Перепишите данные с самого начала по строку, содержащую «I will point(56,239).», включительно, заменив «sidebar» на «side panel». Всё прочее оставьте без изменений.

*** Исходные данные

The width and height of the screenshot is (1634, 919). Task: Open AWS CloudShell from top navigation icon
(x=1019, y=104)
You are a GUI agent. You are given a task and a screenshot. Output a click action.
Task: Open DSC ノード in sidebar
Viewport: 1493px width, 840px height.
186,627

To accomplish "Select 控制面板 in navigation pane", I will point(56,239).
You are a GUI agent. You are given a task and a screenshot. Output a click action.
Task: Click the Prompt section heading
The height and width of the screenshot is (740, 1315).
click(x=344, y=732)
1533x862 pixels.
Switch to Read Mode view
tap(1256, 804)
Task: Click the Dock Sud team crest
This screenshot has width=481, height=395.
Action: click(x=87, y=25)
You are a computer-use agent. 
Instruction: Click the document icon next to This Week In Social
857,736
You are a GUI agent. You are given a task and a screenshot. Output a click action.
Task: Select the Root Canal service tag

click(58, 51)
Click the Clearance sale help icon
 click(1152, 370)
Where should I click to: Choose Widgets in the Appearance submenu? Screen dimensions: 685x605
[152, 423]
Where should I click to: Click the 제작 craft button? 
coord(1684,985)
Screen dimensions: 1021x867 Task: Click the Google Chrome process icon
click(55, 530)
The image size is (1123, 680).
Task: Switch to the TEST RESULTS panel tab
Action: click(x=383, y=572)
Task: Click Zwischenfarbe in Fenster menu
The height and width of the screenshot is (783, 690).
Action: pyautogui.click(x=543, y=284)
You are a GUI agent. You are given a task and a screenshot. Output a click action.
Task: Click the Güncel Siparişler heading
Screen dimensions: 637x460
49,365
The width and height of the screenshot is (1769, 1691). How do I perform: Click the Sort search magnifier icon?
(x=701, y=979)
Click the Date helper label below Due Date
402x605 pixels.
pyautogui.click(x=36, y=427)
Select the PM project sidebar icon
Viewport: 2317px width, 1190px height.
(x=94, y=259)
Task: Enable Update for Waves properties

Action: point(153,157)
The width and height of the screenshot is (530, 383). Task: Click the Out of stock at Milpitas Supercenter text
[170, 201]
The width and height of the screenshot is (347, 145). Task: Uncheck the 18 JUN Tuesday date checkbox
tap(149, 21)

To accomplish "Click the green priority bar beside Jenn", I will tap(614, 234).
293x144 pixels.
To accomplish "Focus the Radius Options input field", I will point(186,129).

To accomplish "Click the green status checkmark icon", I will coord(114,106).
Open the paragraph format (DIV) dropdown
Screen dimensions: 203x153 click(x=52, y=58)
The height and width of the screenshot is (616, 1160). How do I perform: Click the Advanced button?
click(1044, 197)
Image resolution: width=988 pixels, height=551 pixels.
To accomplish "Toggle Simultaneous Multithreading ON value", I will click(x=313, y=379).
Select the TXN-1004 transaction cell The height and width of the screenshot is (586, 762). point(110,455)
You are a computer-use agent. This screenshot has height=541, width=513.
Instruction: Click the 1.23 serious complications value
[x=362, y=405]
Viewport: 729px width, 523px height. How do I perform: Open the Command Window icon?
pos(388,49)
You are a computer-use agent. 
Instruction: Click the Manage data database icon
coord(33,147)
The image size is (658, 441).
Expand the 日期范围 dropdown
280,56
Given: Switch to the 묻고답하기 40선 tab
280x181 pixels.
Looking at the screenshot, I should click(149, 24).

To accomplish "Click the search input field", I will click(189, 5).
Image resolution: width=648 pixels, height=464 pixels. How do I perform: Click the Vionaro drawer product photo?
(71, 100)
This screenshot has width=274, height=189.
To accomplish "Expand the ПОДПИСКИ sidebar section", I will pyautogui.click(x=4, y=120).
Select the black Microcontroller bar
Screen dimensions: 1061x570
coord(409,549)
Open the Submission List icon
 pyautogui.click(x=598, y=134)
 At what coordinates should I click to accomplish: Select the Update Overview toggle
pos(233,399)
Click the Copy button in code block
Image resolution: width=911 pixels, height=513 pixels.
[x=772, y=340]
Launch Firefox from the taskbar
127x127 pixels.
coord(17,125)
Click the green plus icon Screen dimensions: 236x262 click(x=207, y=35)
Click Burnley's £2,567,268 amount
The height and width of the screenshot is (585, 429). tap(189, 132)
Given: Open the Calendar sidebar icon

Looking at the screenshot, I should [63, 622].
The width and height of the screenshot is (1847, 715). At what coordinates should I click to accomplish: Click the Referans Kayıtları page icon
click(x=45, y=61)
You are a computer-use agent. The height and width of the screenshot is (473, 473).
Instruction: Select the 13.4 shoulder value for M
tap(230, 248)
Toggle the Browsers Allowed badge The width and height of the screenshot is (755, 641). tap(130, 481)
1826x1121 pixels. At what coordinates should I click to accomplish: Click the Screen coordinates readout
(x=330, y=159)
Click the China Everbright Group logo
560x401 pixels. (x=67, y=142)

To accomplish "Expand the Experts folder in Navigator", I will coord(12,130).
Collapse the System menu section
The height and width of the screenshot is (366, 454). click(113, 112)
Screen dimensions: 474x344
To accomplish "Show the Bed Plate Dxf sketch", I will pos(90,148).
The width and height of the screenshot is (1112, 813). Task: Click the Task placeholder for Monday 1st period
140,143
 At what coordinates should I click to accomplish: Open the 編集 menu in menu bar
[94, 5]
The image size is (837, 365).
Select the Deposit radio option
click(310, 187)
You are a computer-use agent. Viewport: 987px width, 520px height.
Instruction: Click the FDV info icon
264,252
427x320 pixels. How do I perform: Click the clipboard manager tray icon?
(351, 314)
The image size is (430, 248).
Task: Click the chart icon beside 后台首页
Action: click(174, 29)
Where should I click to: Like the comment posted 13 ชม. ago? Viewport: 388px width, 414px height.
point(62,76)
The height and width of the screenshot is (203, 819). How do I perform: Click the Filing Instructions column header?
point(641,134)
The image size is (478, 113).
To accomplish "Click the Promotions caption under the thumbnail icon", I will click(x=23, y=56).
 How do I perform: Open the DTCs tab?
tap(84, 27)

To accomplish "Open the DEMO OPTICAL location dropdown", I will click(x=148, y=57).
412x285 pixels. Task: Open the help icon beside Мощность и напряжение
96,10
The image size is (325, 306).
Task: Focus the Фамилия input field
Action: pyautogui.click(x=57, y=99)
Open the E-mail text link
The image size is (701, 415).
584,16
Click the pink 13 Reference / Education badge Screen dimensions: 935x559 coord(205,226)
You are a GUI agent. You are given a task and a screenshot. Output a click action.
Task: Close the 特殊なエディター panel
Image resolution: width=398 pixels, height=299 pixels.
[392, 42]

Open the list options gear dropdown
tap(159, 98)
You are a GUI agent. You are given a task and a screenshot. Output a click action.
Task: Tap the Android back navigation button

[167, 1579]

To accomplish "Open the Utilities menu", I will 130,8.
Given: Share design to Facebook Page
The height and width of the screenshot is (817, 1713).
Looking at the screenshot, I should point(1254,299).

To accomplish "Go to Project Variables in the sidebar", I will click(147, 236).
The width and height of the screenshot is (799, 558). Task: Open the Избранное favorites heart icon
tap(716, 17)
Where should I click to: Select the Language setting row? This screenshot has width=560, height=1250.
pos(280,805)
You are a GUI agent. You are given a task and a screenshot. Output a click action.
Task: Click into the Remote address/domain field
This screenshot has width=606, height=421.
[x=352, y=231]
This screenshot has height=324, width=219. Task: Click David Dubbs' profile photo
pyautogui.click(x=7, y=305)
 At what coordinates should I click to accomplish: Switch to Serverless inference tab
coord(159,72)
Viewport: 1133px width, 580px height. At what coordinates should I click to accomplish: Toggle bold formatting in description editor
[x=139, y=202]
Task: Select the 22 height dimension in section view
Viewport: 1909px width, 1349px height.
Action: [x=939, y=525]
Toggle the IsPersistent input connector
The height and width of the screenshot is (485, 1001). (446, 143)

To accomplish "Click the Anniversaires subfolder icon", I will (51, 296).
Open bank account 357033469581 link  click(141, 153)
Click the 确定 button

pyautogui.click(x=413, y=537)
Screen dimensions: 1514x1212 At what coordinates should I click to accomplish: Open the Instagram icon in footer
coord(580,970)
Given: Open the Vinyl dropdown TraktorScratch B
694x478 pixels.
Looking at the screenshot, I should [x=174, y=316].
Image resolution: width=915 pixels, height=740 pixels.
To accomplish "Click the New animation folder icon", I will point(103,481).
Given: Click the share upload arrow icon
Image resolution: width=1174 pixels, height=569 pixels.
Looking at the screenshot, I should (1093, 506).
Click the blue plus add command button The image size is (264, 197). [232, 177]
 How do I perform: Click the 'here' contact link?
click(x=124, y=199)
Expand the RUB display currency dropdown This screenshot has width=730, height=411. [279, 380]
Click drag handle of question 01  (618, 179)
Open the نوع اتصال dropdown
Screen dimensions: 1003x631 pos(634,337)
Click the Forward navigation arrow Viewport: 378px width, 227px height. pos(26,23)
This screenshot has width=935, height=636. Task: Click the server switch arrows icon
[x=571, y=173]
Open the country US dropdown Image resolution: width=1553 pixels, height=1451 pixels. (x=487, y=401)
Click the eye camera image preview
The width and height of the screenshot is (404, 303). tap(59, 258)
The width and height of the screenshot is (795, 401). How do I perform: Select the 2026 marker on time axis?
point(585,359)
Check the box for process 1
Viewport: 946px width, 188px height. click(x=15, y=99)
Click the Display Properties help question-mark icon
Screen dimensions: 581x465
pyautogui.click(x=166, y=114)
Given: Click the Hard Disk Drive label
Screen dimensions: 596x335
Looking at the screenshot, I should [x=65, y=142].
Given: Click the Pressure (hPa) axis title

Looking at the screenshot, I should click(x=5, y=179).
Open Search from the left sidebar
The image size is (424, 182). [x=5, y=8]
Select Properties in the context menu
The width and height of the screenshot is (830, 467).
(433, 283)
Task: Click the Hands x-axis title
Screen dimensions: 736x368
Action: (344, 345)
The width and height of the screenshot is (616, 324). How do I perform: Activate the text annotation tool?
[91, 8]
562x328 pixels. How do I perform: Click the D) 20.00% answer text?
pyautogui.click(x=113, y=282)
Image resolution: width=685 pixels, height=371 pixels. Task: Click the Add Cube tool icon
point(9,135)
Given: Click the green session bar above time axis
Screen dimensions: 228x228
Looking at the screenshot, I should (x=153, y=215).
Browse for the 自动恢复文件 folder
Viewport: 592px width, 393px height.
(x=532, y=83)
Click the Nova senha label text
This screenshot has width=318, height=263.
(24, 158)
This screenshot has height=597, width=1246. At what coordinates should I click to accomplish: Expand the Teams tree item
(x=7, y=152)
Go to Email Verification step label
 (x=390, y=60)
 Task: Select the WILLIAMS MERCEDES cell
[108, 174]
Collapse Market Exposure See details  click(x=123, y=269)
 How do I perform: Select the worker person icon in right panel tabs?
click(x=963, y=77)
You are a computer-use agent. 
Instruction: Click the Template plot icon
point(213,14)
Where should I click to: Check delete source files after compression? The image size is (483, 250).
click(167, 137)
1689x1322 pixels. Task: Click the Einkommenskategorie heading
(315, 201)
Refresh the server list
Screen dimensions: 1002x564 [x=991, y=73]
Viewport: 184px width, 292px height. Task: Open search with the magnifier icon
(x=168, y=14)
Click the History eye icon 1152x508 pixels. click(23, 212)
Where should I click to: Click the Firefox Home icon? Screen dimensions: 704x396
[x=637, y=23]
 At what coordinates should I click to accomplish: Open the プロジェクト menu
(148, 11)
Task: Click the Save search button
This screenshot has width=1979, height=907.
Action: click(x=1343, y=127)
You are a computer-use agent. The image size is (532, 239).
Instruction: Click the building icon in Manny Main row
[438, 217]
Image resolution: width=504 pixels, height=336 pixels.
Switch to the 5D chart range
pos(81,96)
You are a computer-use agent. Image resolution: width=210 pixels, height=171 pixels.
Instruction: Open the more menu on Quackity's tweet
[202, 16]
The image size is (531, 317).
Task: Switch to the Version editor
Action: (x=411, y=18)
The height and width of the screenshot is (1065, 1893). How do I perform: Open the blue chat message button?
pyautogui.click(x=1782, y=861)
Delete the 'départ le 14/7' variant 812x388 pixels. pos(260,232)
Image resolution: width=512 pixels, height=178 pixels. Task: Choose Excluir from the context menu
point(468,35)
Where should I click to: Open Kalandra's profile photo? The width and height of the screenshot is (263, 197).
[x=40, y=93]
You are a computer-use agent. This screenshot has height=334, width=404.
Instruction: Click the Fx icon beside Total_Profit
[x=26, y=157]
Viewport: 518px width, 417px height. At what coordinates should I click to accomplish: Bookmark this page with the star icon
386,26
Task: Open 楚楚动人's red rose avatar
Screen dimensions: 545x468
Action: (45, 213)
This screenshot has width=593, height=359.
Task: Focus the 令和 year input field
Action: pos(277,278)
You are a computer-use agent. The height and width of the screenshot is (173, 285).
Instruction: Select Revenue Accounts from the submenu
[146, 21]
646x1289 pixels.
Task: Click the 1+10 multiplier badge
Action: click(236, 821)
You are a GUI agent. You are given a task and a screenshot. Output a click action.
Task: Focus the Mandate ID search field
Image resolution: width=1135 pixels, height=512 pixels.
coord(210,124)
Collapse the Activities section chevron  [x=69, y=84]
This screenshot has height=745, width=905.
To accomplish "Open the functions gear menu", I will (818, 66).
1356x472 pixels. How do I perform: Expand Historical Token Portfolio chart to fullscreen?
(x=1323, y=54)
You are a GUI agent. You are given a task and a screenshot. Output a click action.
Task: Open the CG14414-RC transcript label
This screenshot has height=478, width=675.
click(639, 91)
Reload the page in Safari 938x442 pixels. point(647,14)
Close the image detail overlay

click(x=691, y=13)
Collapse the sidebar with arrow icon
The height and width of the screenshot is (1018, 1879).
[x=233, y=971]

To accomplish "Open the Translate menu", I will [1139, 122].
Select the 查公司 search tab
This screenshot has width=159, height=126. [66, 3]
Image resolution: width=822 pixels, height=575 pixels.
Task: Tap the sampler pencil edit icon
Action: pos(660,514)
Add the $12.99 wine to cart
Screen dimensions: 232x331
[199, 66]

******

> Результат выполнения:
The width and height of the screenshot is (1634, 919). Task: Open AWS CloudShell from top navigation icon
(x=1019, y=104)
You are a GUI agent. You are given a task and a screenshot. Output a click action.
Task: Open DSC ノード in side panel
Viewport: 1493px width, 840px height.
186,627

To accomplish "Select 控制面板 in navigation pane", I will point(56,239).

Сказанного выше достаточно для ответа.